China’s housing market saw a sharper decline in home prices in February, marking the first deterioration in six months despite the government’s recent efforts to stabilize the sector. New home prices in 70 cities, excluding state-subsidized housing, fell by 0.14% from January, reversing the previous month’s decline of 0.07%, according to data from the National Bureau of Statistics. Meanwhile, prices of used homes dropped 0.34%, maintaining the same rate as the prior month.
The worsening price trend undermines hopes that the property market has hit its lowest point, even as some sales indicators show signs of recovery. Policymakers are grappling with the ongoing downturn, exacerbated by deflationary pressures and a trade war that continue to cloud the economic outlook.
Lu Ting, Chief China Economist at Nomura Holdings, cautioned in a report on March 10 that the collapse in the property market is not yet over. “The data suggests the property sector is losing momentum,” Lu stated, underscoring the challenges that still lie ahead.
A particularly concerning sign came from top-tier cities, where used-home prices dropped by 0.1% from January, marking the first decline since the government implemented a major stimulus package last September. The used-home market is often considered a bellwether for broader market trends because it is less influenced by local government intervention. Notably, sales of secondhand homes have outpaced new home sales in recent months.
Despite these challenges, residential sales showed a modest improvement, dipping only 0.4% in the first two months of the year compared to the same period in 2024, a significant recovery from last year’s steep 17.5% drop. Retail sales and industrial production also exceeded economists’ expectations.
However, some experts remain cautious about the sustainability of China’s recovery. Zichun Huang, a China economist at Capital Economics, warned that the country’s economic revival could be short-lived due to deep-rooted structural issues. “After a brief recovery, home sales began to decline again early this year,” Huang noted.
On a year-over-year basis, the decline in home prices eased slightly. New home prices fell 5.22% in February, a smaller drop compared to January’s 5.43%, while existing home prices fell by 7.53%, an improvement over the previous month’s 7.8% decline.
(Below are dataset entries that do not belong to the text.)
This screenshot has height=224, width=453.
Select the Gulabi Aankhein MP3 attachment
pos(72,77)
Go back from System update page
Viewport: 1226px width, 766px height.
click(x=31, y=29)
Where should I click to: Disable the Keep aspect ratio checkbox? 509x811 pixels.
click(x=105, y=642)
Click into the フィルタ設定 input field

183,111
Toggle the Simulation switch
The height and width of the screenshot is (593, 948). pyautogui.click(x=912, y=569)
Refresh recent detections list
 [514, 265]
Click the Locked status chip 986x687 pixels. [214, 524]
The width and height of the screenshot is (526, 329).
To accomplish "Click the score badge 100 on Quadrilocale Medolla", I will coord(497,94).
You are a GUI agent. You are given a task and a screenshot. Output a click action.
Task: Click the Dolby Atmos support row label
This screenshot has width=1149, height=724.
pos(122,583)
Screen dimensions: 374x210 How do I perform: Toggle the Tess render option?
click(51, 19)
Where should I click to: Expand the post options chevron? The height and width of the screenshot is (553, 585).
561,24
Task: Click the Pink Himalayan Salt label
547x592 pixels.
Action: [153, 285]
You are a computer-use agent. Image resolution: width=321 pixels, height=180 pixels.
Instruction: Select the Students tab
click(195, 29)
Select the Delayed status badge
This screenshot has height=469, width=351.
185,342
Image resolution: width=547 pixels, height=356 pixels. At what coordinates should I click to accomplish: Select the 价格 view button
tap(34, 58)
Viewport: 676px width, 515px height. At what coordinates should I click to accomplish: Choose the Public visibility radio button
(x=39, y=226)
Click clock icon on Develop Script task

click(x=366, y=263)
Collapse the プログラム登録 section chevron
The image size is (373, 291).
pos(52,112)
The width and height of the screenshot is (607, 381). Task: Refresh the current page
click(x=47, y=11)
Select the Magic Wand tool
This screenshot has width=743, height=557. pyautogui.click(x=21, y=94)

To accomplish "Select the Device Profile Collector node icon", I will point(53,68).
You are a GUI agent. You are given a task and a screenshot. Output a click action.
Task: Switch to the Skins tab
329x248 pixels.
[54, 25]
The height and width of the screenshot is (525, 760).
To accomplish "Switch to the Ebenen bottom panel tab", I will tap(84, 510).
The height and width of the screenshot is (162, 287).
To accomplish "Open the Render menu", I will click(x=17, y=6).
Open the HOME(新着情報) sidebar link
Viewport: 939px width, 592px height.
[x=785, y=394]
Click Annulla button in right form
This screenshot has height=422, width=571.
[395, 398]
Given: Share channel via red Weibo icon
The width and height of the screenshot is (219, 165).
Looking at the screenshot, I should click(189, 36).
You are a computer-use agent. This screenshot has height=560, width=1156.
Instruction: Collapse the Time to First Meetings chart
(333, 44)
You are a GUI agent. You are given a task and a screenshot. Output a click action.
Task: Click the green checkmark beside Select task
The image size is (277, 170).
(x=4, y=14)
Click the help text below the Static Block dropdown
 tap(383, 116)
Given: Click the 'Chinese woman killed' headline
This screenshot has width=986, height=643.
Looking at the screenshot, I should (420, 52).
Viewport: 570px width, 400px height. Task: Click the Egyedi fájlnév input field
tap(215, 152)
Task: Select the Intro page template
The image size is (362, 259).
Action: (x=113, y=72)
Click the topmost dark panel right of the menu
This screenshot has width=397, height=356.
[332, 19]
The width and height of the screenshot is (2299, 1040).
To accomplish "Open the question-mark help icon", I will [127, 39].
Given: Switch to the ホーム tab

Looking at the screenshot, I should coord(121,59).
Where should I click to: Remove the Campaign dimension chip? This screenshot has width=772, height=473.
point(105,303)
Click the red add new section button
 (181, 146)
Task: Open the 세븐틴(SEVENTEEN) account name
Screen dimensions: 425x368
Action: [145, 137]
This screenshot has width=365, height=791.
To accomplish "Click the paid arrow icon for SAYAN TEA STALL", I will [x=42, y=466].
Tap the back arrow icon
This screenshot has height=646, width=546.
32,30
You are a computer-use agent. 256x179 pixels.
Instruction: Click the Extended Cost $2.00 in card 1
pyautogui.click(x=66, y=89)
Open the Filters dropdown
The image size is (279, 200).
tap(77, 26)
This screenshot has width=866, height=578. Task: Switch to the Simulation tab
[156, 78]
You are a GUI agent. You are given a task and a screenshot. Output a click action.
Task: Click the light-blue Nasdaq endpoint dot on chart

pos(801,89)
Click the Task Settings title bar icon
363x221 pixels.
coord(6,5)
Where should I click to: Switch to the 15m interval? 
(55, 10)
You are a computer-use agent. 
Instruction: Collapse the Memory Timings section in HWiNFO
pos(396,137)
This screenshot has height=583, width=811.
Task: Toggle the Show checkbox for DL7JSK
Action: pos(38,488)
In response to the ongoing challenges, China’s government has reiterated its commitment to stimulating property consumption. New guidelines issued on Sunday call for policies aimed at boosting household spending and restoring confidence in the housing market.
Raymond Cheng, head of property research at CGS International Securities Hong Kong, believes the repeated focus on property consumption demand will accelerate policy implementation and eventually help restore buyer confidence, stimulating property sales.
During the national parliament meeting earlier this month, China’s leaders unveiled additional measures to support the property market, including empowering local governments with more control over how unsold homes are purchased to clear excess inventory. Policymakers are also considering removing price caps for local authorities in these transactions, which could make the process more attractive to both developers and state buyers.
UOB Kay Hian analysts, Jieqi Liu and Damon Shen, pointed out that these moves set a positive policy tone, with greater autonomy for local governments being a key feature. They expect the market to stabilize further in March.
As part of ongoing efforts to boost home sales, Shenzhen, a major tech hub in southern China, announced a relaxation of its housing provident fund loan policies, making it easier for buyers to access financing.
At the same time, Beijing emphasized the importance of preventing debt defaults by real estate companies, signaling a shift in focus to support a broader range of developers, not just the top-tier ones.